[Records of locating words and page elements]
----------------

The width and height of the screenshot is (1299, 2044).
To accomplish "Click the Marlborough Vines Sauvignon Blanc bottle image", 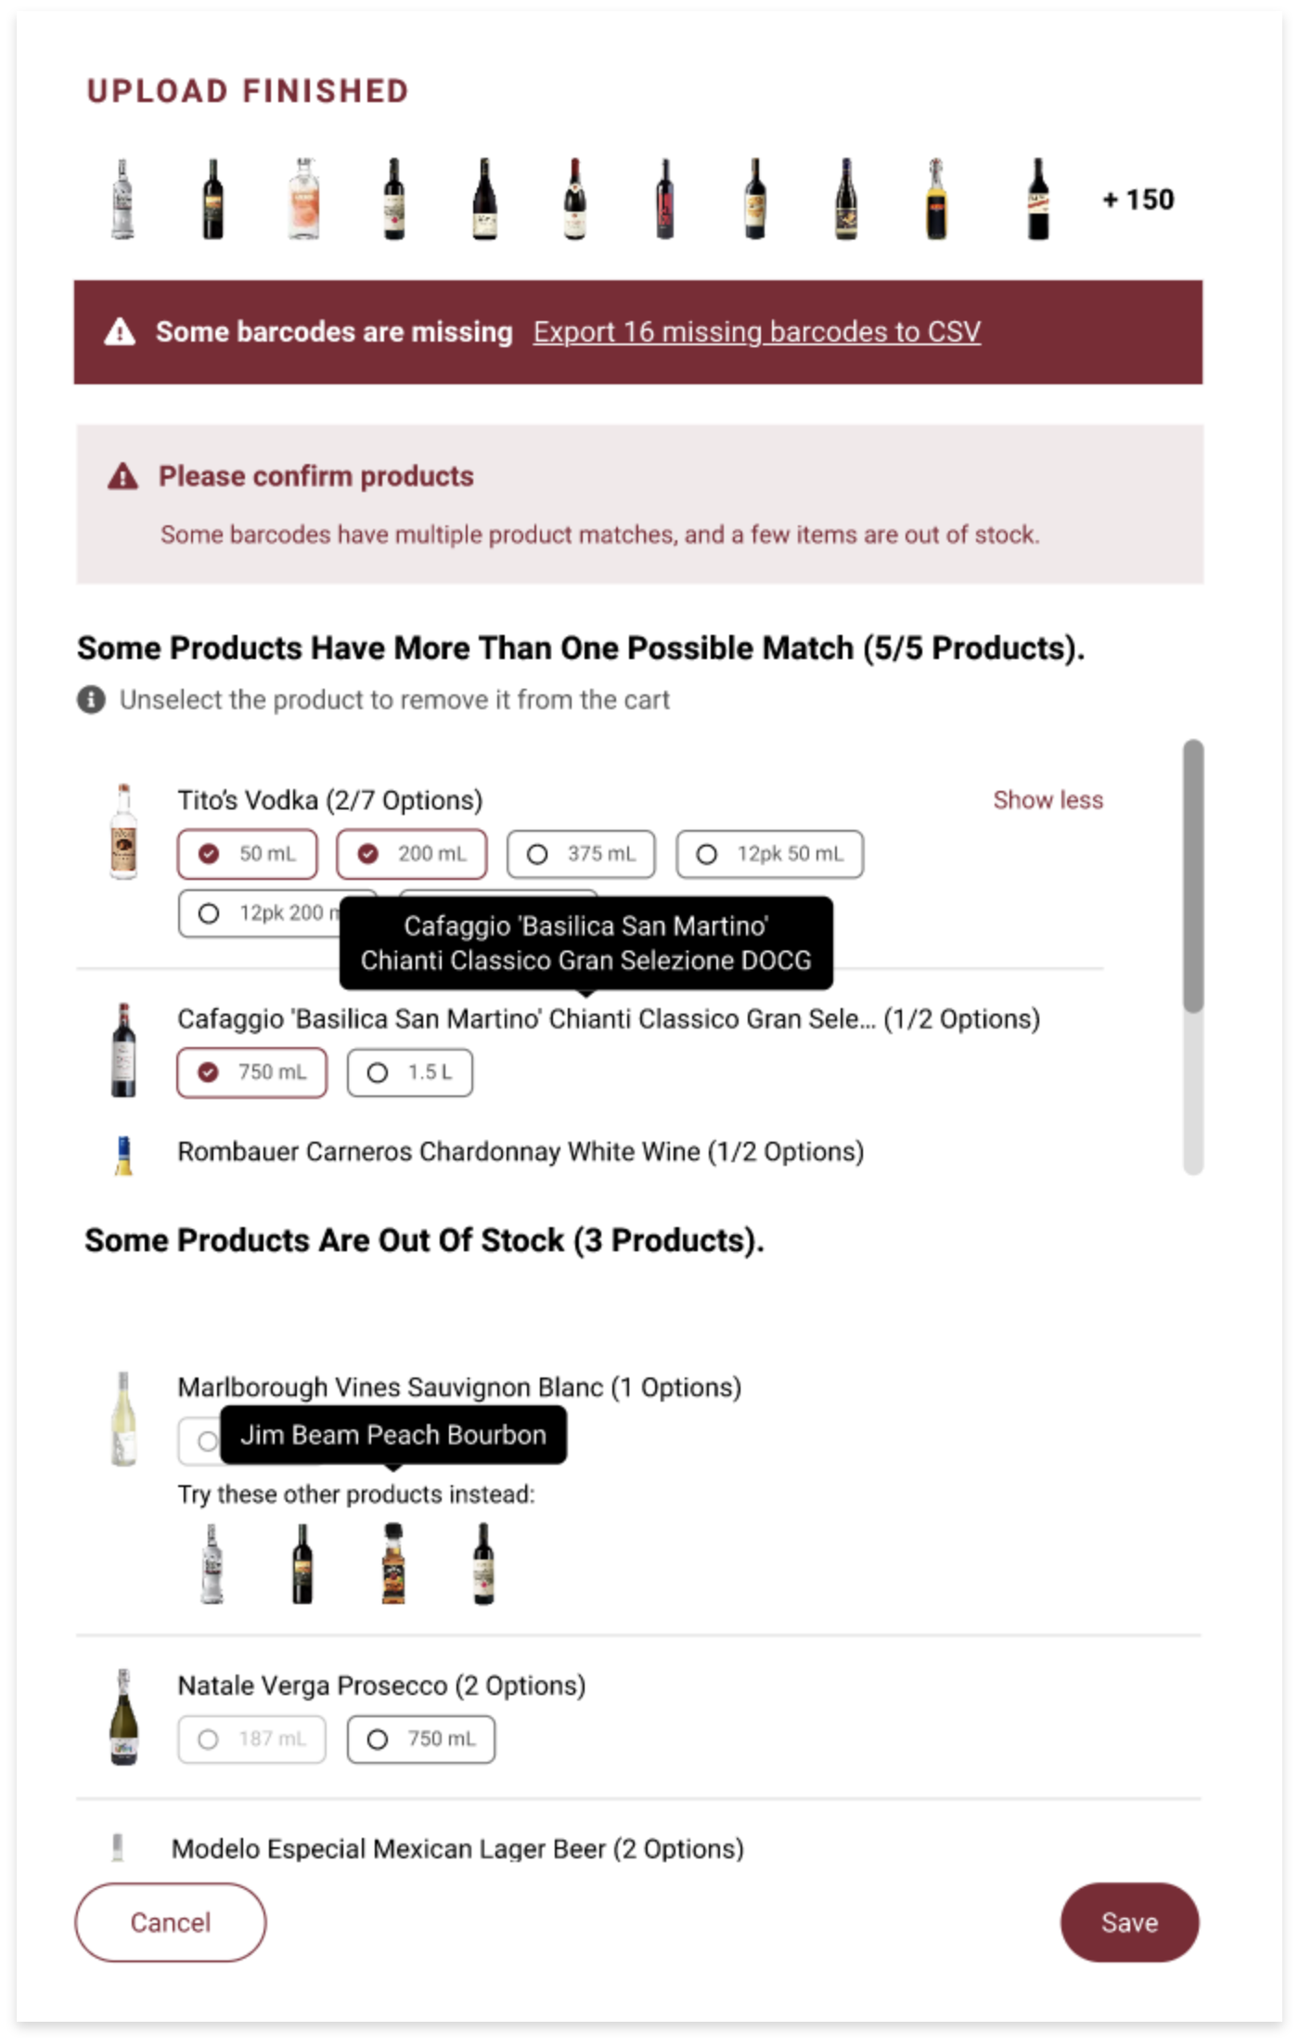I will coord(123,1418).
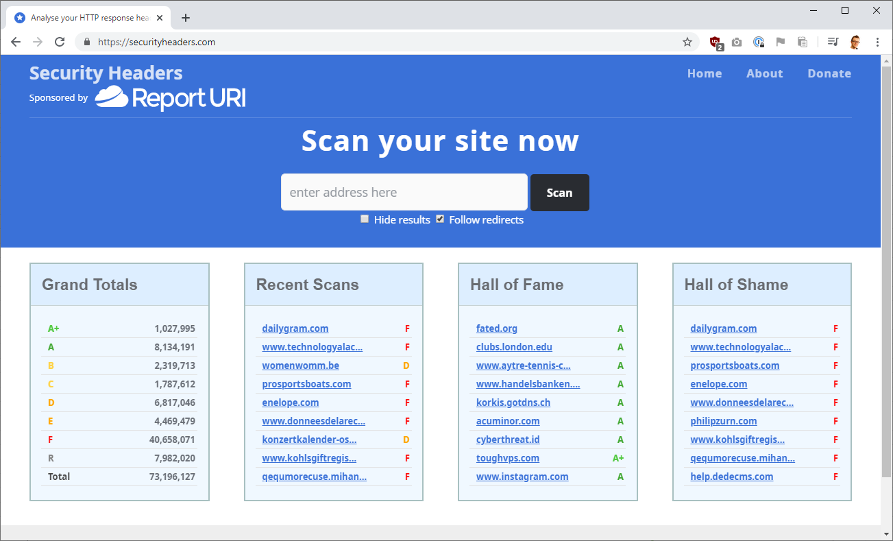Reload the page using the refresh icon

[60, 43]
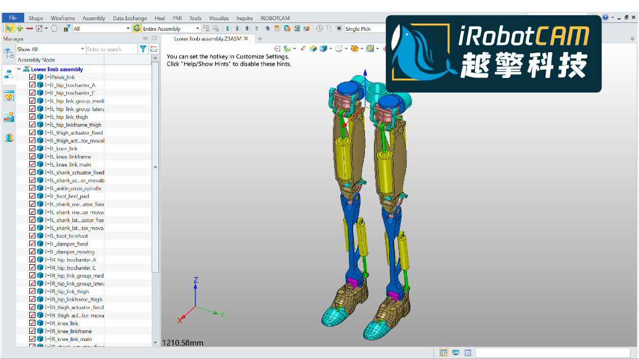Uncheck the Pelvis_link component checkbox
Viewport: 639px width, 359px height.
(33, 77)
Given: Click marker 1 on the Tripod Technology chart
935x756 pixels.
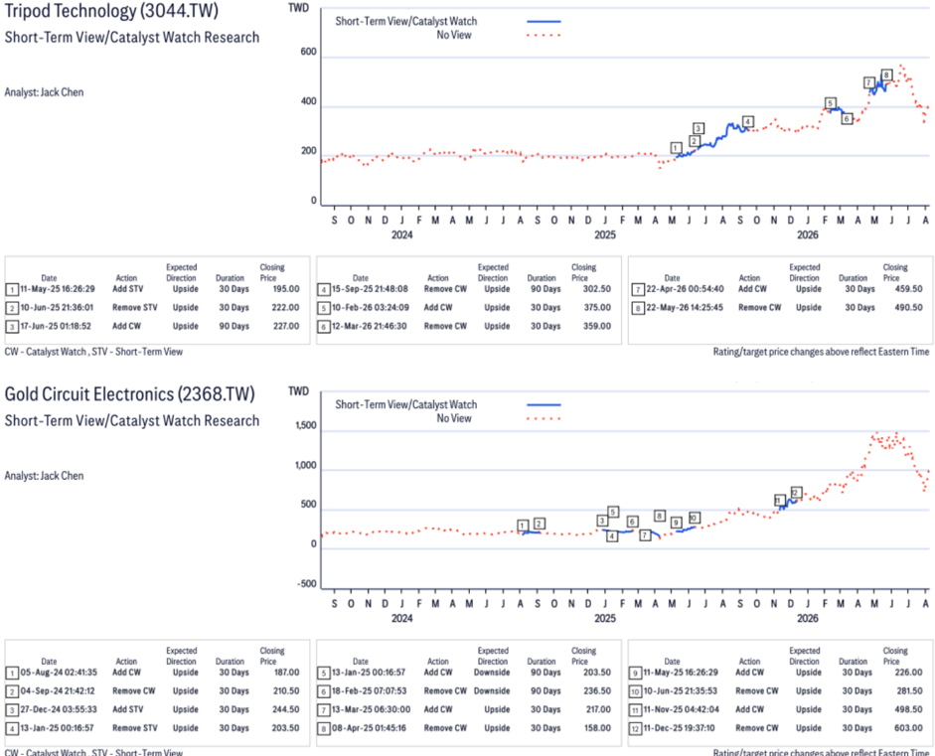Looking at the screenshot, I should pyautogui.click(x=676, y=147).
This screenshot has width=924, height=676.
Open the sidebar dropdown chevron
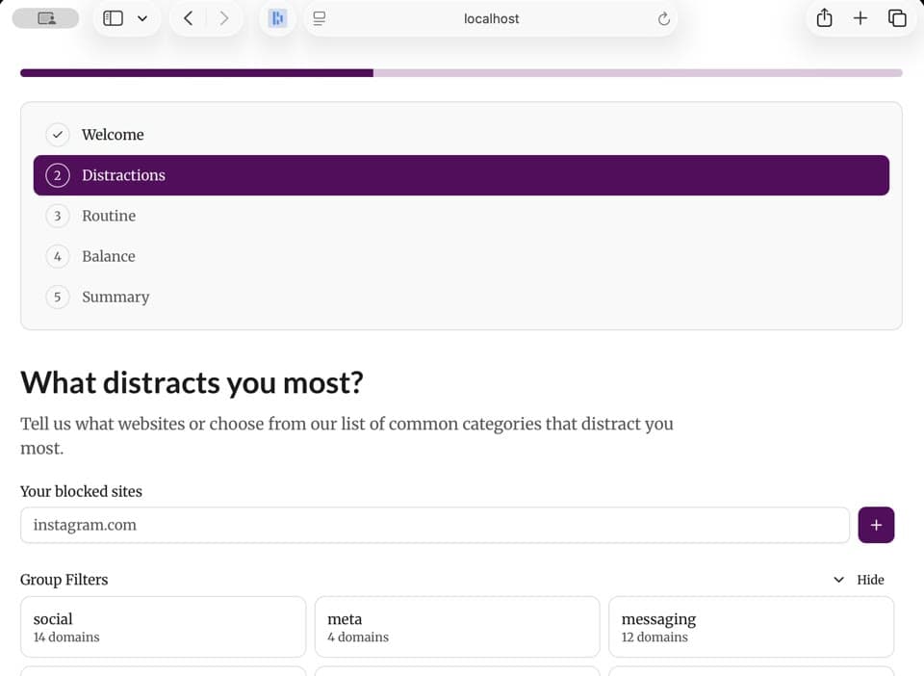point(142,18)
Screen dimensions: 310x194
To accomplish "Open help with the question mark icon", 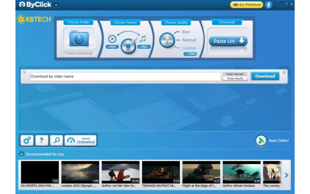I will pyautogui.click(x=41, y=140).
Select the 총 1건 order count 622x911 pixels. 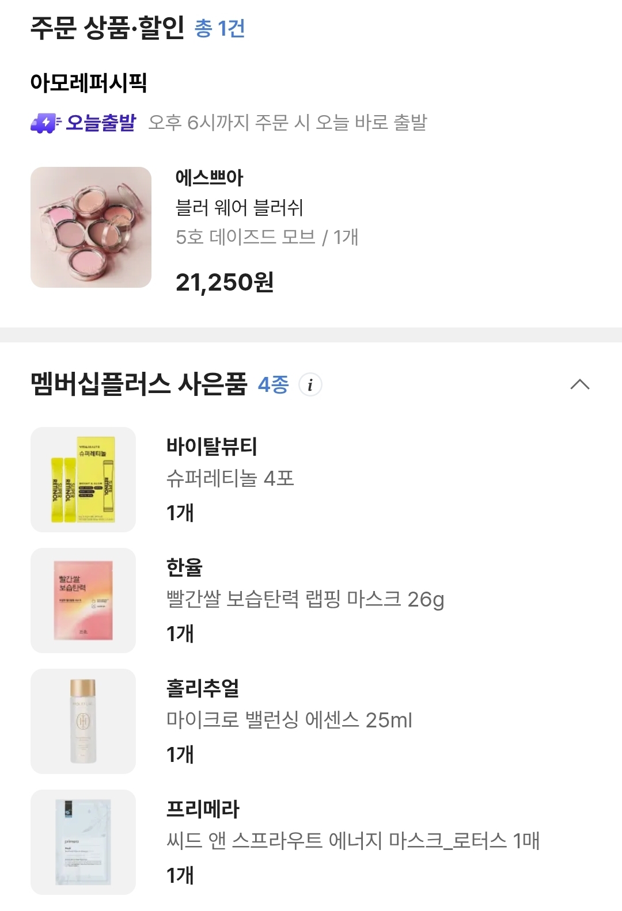(x=220, y=28)
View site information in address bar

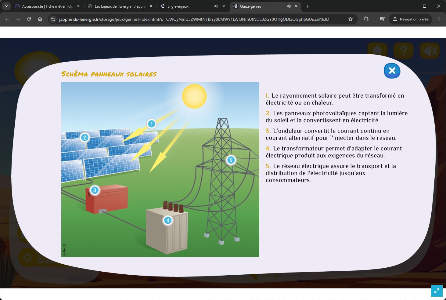pos(53,19)
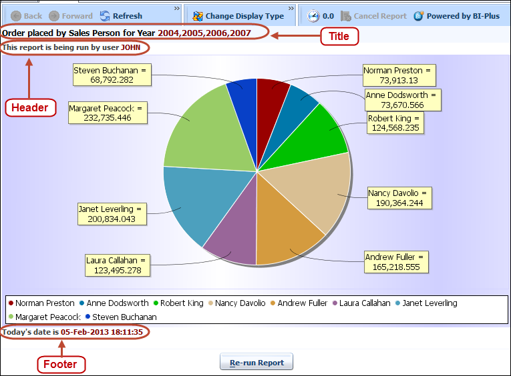
Task: Expand the navigation toolbar overflow chevron
Action: pos(177,9)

----------------

WORK INSTRUCTIONS — Find every line in the entries above that contains the string "height", treating uppercase and lowercase as different, and copy each of those lines.

RESPONSE TO THE TASK —
The width and height of the screenshot is (1299, 2044).
Viewport: 639px width, 359px height.
This screenshot has width=924, height=676.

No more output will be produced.